By Charlie Schufreider ’17 and Alex Simrell ’16
Friday afternoons on Fenwick 4 tend to be dominated by the Holy Cross Manuscripts, Inscriptions, and Documents (MID) Club. Yet last Friday, August 6, the club’s presence was reduced just a bit, as four of its members traveled to Lewisburg, Pennsylvania, home of Bucknell University. There Claude Hanley ‘18, Stephanie Neville ‘17, Charlie Schufreider ‘17, and Alex Simrell ’16 attended the Bucknell Undergraduate Digital Scholarship Conference. Fearing to miss our 2 p.m. Sophocles seminar, the team didn’t depart until 3:30 on Friday afternoon. This left us battling Hartford rush hour traffic, rubberneckers all along I-84, and indigestion from Oreo overindulgence.

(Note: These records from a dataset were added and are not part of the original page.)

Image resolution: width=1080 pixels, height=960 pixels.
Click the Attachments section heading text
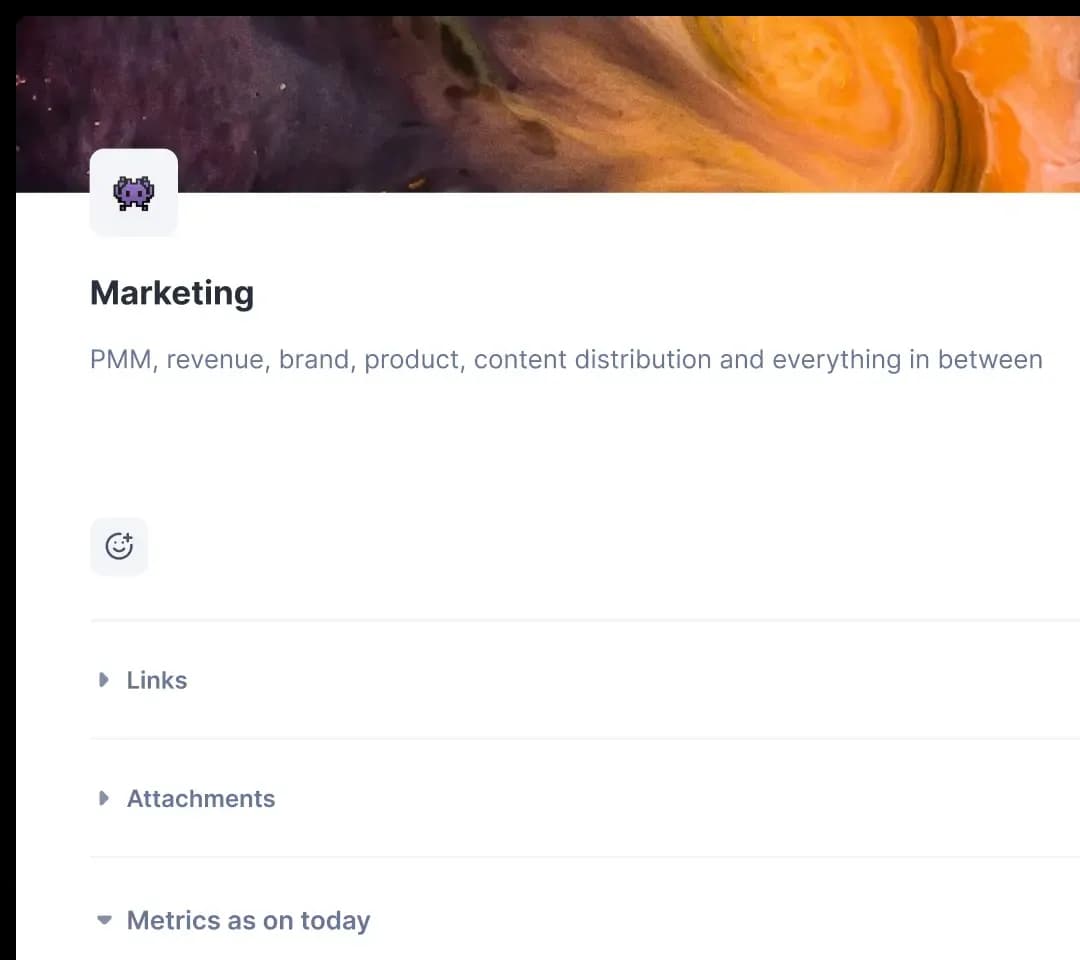click(x=201, y=798)
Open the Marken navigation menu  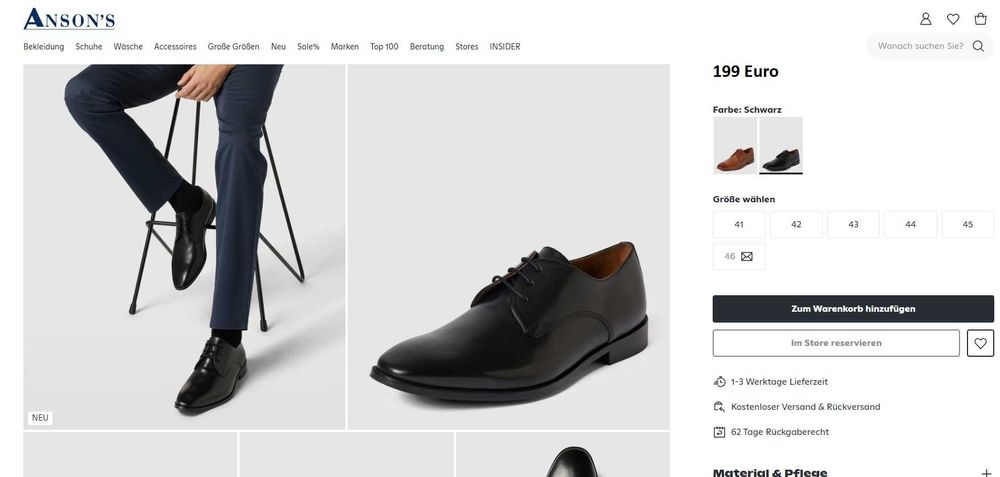click(345, 47)
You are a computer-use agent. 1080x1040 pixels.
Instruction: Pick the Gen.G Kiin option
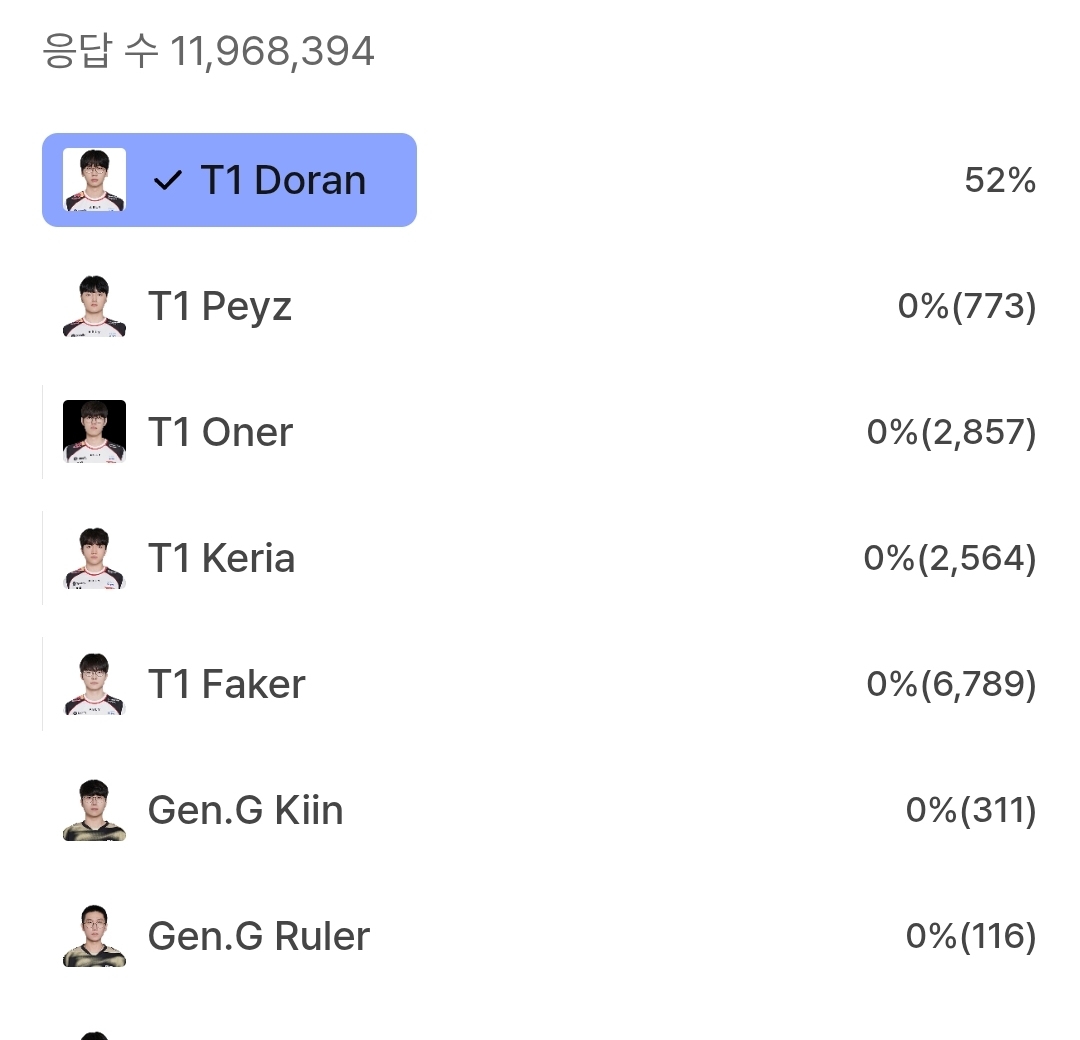[x=245, y=810]
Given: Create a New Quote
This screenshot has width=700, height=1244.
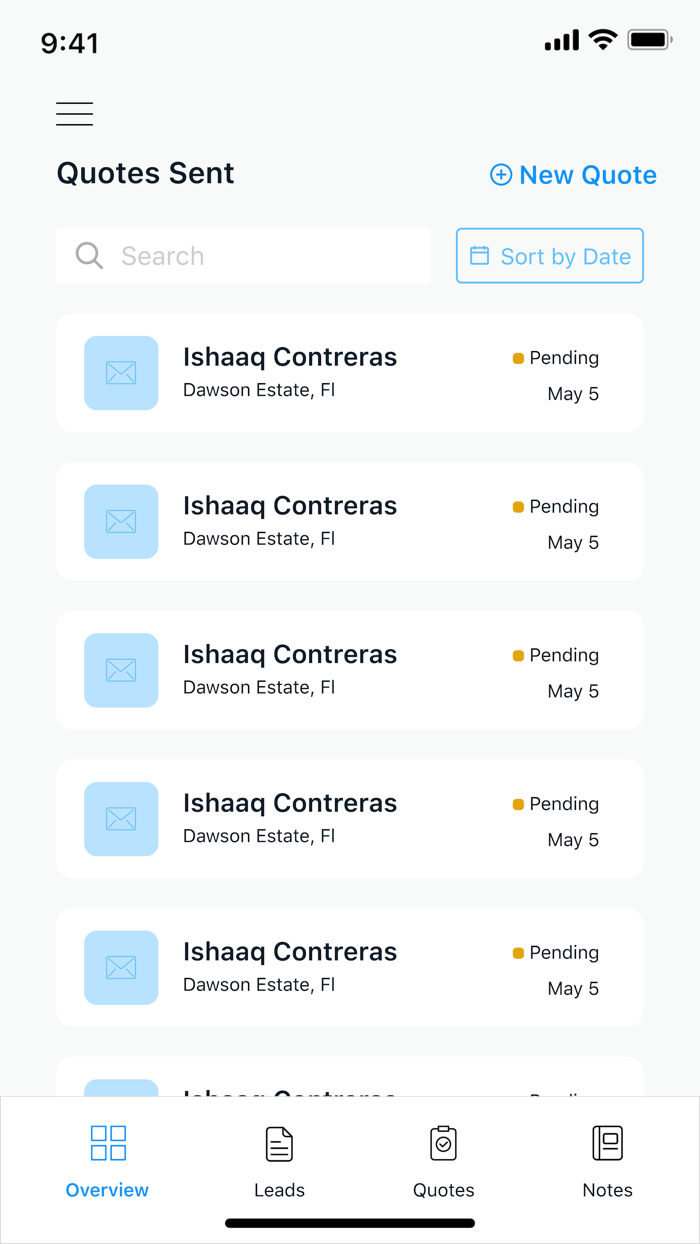Looking at the screenshot, I should 572,174.
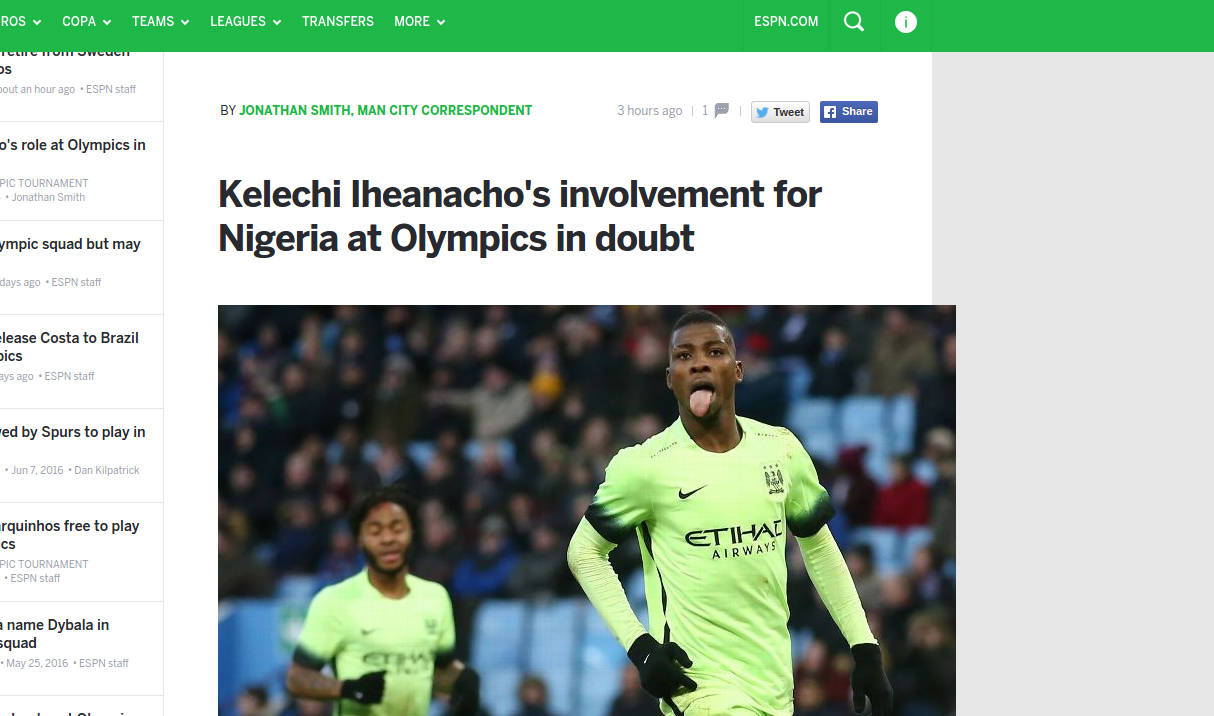Open author Jonathan Smith's profile link
Screen dimensions: 1214x716
click(386, 111)
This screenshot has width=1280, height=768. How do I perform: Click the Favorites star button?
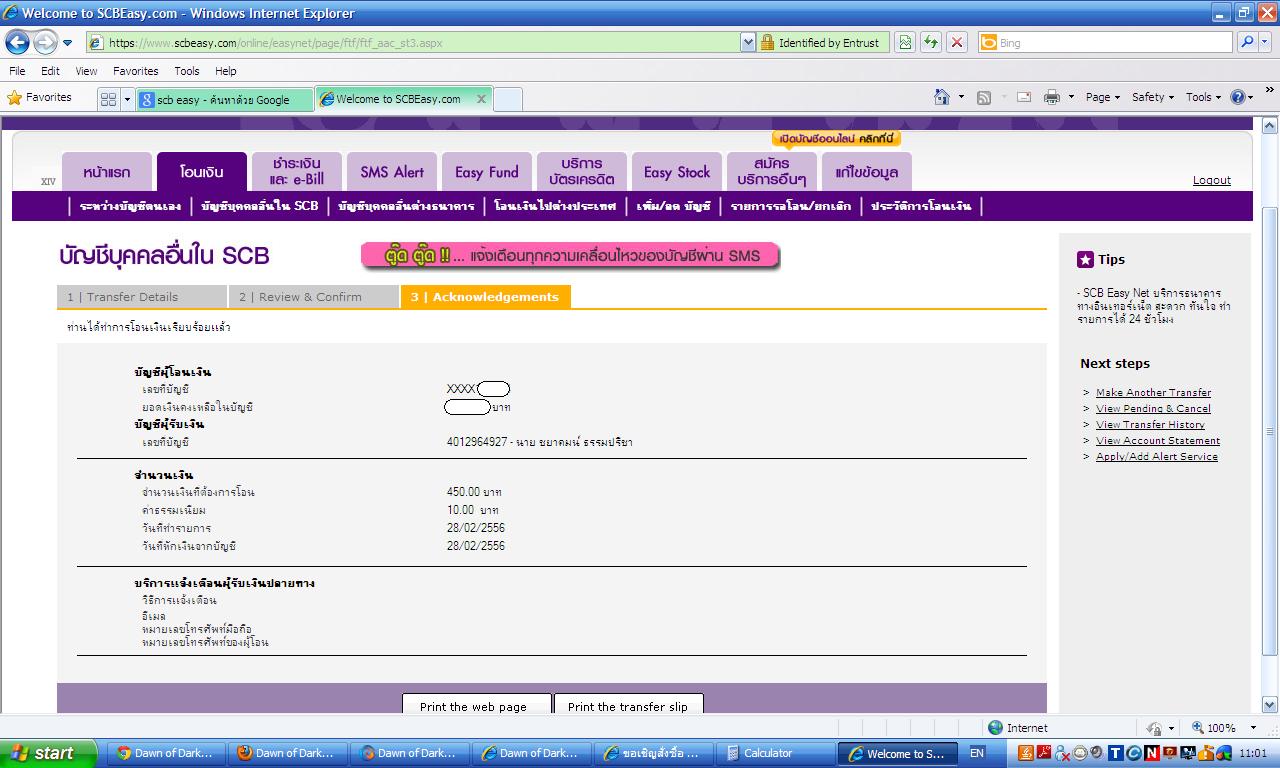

After a late night arrival at the Country Inn and Suites, the team arose with the sun in order to run over the final details of our presentation before the conference breakfast, for which we were first in line. Our talk was part of the panel titled, “Student Success through Digital Scholarship Initiatives.” Our talk, which followed two presentations by administrators about their respective undergraduate research programs, offered an example of the type of work that can be accomplished when undergraduates are given ample opportunity. For it focused not only on the structure of the MID Club, but it also highlighted our recent summer research on the Venetus A manuscript of Homer’s Iliad.
For the abstract to our presentation, click here: http://dsconf.blogs.bucknell.edu/2015/09/14/digital-editions-of-primary-documents-a-collaborative-modern-approach-to-ancient-texts/
We were pleased by the overwhelmingly positive response to our presentation. Audience members expressed genuine interest in our club, and many even asked how to create such a dedicated research club on their own campuses. What really amazed us was the incredible response all over the Twitter-verse (the hashtag of the conference was #BUDSC15; our Twitter handle is @HCMID). It certainly made for fun reading as we, with lightened hearts, re-embarked to make our seven-hour trek back to Worcester. So now, the Friday after our adventure, we return to Fenwick 4 to resume our studies of manuscripts, inscriptions, and documents, carrying on the tradition we represented the Friday before.